Work instruction: Looking at the listing below, retype exactly the lines starting at the one containing "Where should I click to: Click the Internet" and ending at the one containing "You are a computer-use agent. Viewport: 1089px", both included, and nothing else.

Data shown:
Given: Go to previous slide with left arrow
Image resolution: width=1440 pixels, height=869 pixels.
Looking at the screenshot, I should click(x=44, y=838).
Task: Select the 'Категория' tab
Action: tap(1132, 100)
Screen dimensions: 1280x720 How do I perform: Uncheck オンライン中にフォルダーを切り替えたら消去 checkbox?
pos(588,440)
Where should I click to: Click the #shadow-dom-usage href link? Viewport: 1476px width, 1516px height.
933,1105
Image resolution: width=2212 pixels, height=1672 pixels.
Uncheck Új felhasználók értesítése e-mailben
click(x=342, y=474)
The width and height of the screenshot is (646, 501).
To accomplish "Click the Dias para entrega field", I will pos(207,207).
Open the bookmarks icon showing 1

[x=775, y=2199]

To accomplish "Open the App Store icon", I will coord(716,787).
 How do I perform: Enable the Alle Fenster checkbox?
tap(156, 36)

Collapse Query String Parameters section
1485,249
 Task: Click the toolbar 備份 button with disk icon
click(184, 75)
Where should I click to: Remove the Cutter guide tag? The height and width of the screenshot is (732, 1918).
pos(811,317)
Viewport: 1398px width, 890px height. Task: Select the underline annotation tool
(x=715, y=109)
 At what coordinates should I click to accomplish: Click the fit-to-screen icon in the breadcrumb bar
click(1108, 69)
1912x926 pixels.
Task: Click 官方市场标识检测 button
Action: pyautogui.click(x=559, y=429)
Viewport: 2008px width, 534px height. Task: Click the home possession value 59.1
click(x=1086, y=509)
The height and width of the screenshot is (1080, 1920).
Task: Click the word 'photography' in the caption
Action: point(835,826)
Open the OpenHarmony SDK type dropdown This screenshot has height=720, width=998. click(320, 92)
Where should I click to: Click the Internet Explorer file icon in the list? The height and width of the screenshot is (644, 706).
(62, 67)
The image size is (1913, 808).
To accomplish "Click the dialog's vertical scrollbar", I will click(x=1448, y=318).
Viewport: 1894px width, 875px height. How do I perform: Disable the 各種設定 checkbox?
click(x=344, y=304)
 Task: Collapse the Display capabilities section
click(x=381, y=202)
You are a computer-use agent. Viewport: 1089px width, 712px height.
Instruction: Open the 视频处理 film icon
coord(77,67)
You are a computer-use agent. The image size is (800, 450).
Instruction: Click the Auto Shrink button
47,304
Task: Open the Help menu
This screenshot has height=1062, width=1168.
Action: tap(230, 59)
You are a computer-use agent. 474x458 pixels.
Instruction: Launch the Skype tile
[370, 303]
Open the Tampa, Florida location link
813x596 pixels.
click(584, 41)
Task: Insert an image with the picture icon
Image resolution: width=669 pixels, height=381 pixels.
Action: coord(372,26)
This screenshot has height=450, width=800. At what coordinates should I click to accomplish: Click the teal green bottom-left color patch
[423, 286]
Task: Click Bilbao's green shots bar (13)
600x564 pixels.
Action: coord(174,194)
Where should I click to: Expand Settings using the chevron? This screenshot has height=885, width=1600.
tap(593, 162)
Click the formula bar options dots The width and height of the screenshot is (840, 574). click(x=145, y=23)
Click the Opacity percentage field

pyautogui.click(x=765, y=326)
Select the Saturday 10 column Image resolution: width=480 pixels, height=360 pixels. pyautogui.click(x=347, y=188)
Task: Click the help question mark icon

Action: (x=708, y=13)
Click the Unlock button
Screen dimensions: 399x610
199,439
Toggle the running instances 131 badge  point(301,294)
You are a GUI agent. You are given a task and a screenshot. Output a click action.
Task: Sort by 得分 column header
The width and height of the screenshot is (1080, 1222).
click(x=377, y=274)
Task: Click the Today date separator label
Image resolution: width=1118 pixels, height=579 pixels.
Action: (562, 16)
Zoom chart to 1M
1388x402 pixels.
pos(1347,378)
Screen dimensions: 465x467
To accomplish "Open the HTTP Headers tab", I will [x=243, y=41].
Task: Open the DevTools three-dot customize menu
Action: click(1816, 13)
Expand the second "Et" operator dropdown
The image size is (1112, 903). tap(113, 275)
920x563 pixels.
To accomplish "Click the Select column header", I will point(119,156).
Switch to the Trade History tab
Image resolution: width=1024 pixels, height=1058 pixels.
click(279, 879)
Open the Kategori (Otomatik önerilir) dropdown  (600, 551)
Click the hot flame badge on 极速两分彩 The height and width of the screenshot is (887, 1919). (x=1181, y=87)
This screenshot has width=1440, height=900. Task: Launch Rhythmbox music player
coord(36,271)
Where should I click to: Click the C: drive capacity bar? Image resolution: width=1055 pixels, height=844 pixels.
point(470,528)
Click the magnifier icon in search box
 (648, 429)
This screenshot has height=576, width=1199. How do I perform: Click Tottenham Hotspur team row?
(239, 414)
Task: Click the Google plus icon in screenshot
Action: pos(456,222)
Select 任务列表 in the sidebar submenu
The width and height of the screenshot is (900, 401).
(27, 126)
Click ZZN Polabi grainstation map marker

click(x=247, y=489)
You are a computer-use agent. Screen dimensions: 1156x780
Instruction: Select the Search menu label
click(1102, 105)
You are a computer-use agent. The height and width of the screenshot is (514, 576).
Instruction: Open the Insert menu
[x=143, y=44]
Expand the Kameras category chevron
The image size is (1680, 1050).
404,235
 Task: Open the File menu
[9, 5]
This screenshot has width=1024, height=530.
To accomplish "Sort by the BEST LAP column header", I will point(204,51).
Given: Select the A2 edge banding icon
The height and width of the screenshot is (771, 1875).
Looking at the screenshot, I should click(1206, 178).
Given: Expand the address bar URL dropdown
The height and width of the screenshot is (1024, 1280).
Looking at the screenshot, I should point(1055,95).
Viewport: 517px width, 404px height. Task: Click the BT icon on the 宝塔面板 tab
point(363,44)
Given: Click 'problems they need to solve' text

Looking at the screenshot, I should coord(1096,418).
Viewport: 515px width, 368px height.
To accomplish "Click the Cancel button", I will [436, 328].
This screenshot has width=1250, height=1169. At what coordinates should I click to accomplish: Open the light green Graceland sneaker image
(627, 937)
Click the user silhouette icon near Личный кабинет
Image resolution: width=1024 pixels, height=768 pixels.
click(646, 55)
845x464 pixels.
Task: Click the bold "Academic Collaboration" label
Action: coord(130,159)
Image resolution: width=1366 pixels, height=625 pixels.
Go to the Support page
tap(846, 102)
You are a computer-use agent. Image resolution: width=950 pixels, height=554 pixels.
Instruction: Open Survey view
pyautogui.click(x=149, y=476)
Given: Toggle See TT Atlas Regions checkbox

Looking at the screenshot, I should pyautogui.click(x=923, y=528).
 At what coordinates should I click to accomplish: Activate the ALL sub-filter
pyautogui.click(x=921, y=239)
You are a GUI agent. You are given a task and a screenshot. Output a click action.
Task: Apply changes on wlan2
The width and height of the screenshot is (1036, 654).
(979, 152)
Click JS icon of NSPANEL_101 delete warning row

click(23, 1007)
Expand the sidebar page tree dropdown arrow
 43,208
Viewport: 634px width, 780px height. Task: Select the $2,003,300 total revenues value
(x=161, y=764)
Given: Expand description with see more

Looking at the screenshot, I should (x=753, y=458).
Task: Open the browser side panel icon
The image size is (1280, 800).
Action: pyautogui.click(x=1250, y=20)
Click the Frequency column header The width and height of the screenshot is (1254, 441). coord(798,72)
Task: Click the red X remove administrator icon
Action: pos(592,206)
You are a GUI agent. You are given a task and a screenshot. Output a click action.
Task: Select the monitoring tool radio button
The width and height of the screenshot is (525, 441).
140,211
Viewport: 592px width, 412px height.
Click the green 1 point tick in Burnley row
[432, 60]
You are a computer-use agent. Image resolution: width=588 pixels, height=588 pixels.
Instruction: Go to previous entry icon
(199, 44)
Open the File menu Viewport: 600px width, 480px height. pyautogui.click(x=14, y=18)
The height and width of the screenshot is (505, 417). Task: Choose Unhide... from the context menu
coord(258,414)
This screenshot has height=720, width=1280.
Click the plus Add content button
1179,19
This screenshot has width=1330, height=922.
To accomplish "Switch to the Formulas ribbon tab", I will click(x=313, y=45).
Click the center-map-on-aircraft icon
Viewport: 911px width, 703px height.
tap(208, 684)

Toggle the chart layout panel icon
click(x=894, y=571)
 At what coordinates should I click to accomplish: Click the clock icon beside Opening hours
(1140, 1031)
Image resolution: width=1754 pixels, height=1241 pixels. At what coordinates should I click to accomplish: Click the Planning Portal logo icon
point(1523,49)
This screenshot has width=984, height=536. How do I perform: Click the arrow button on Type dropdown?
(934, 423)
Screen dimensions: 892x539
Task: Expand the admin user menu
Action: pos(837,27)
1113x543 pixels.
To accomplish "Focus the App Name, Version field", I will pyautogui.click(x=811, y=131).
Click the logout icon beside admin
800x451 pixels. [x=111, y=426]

Response area:
Where should I click to: Click the Internet Explorer file icon in the list? The height and width of the screenshot is (644, 706).
(62, 67)
The image size is (1913, 808).
To accomplish "Click the dialog's vertical scrollbar", I will click(x=1448, y=318).
Viewport: 1894px width, 875px height. How do I perform: Disable the 各種設定 checkbox?
click(x=344, y=304)
 Task: Collapse the Display capabilities section
click(x=381, y=202)
You are a computer-use agent. Viewport: 1089px width, 712px height.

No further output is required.